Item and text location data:
-.-.-

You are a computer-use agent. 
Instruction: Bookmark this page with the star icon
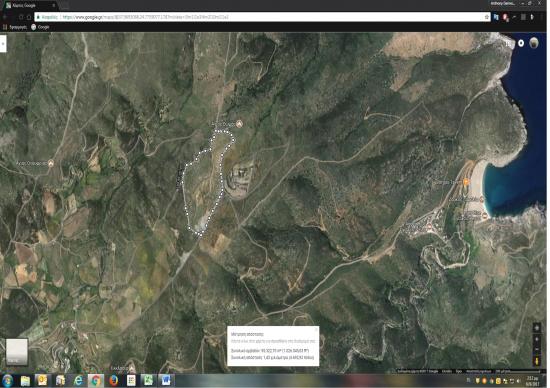click(487, 17)
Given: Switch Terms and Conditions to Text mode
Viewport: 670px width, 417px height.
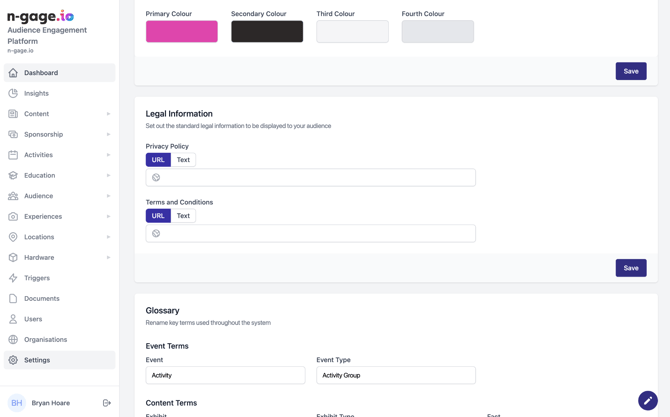Looking at the screenshot, I should (183, 216).
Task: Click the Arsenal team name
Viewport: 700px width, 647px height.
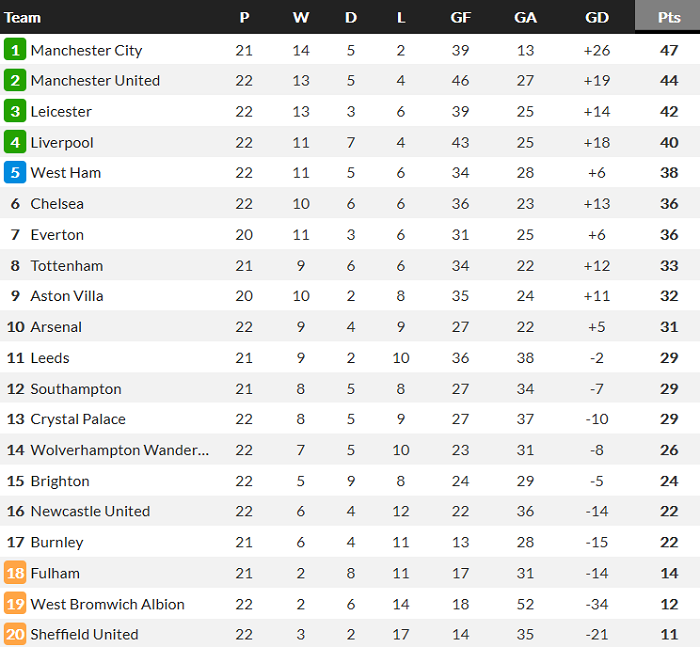Action: (56, 327)

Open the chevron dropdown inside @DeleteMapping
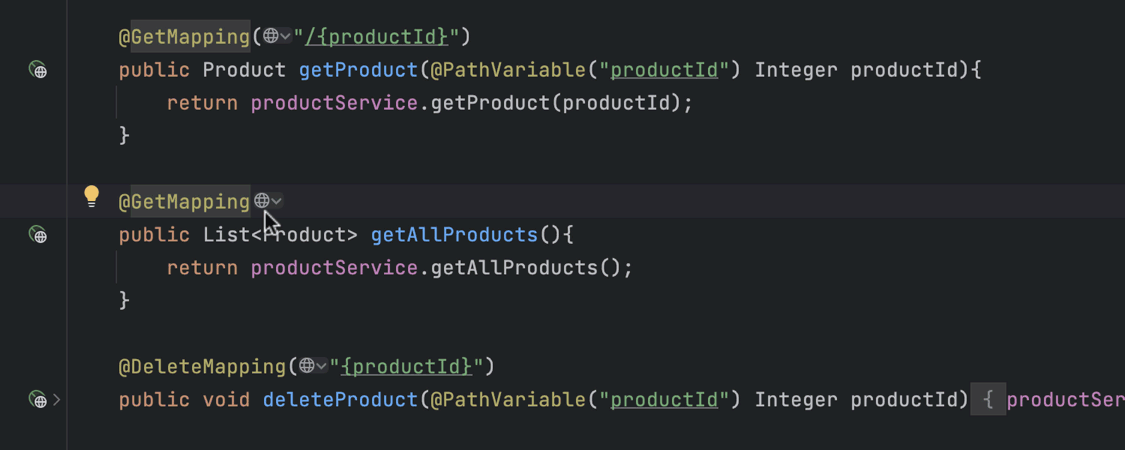[x=321, y=366]
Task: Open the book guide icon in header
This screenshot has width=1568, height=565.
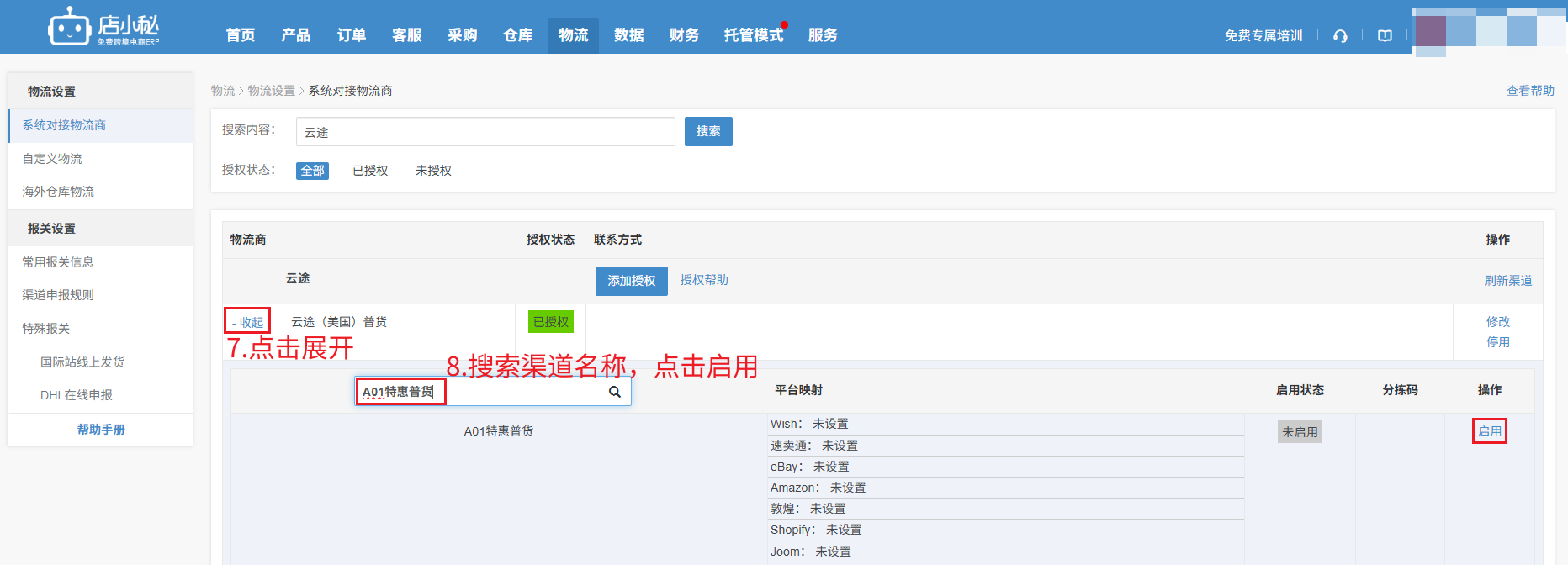Action: tap(1385, 35)

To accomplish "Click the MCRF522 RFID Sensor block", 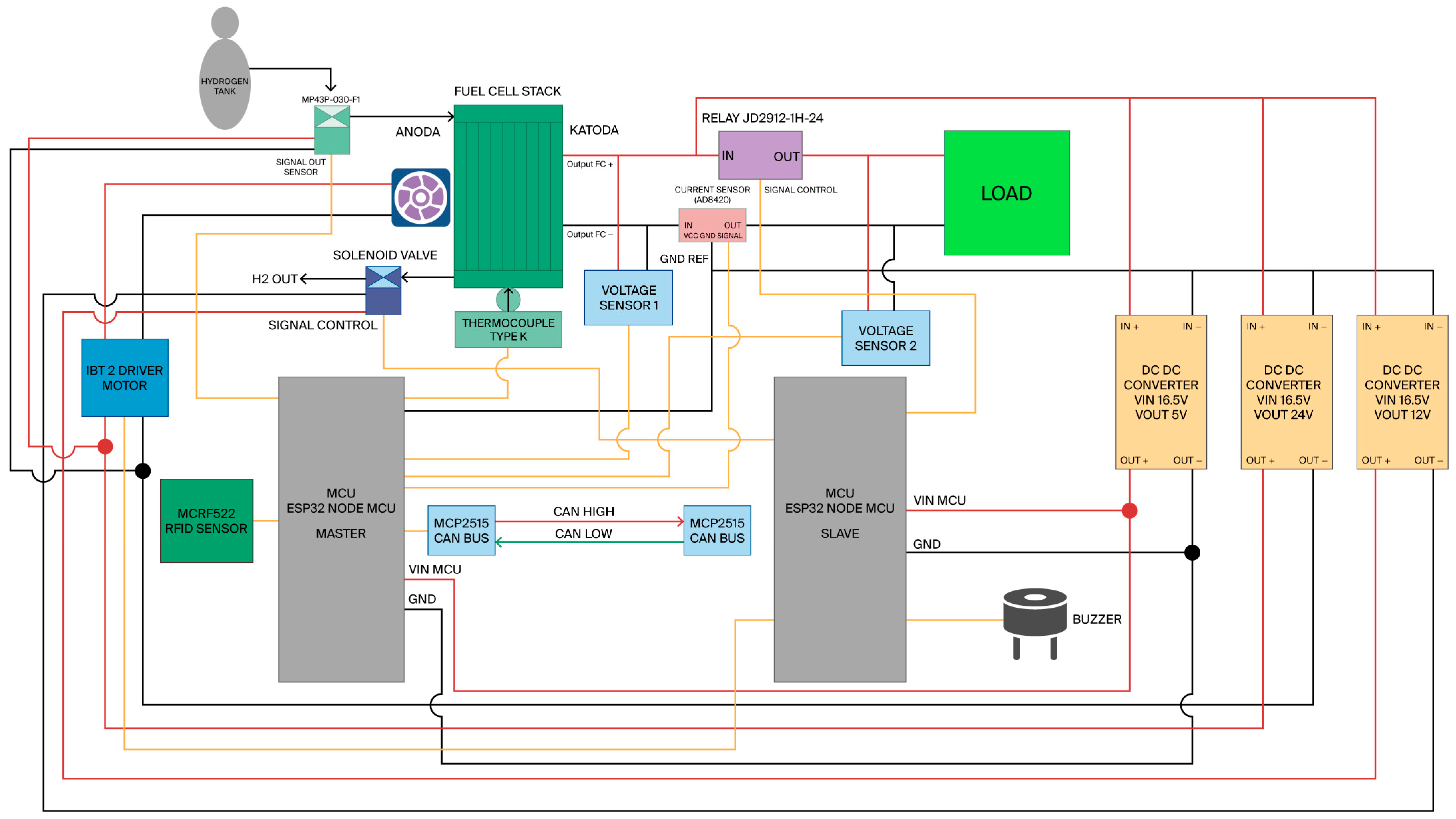I will [206, 520].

-.-.-

Reproduce every line from the one containing "Task: Click the Arsenal team name" down to the one containing "Action: tap(1385, 35)", shifting each coordinate in the answers by -150 and leaving all else unchanged. Omit the pictures from your output.

Task: Click the Arsenal team name
Viewport: 700px width, 647px height.
Action: (-94, 177)

Open the chevron dropdown inside @DeleteMapping
[x=171, y=216]
Task: Open the book guide icon in header
This screenshot has width=1568, height=565.
Action: tap(1235, -115)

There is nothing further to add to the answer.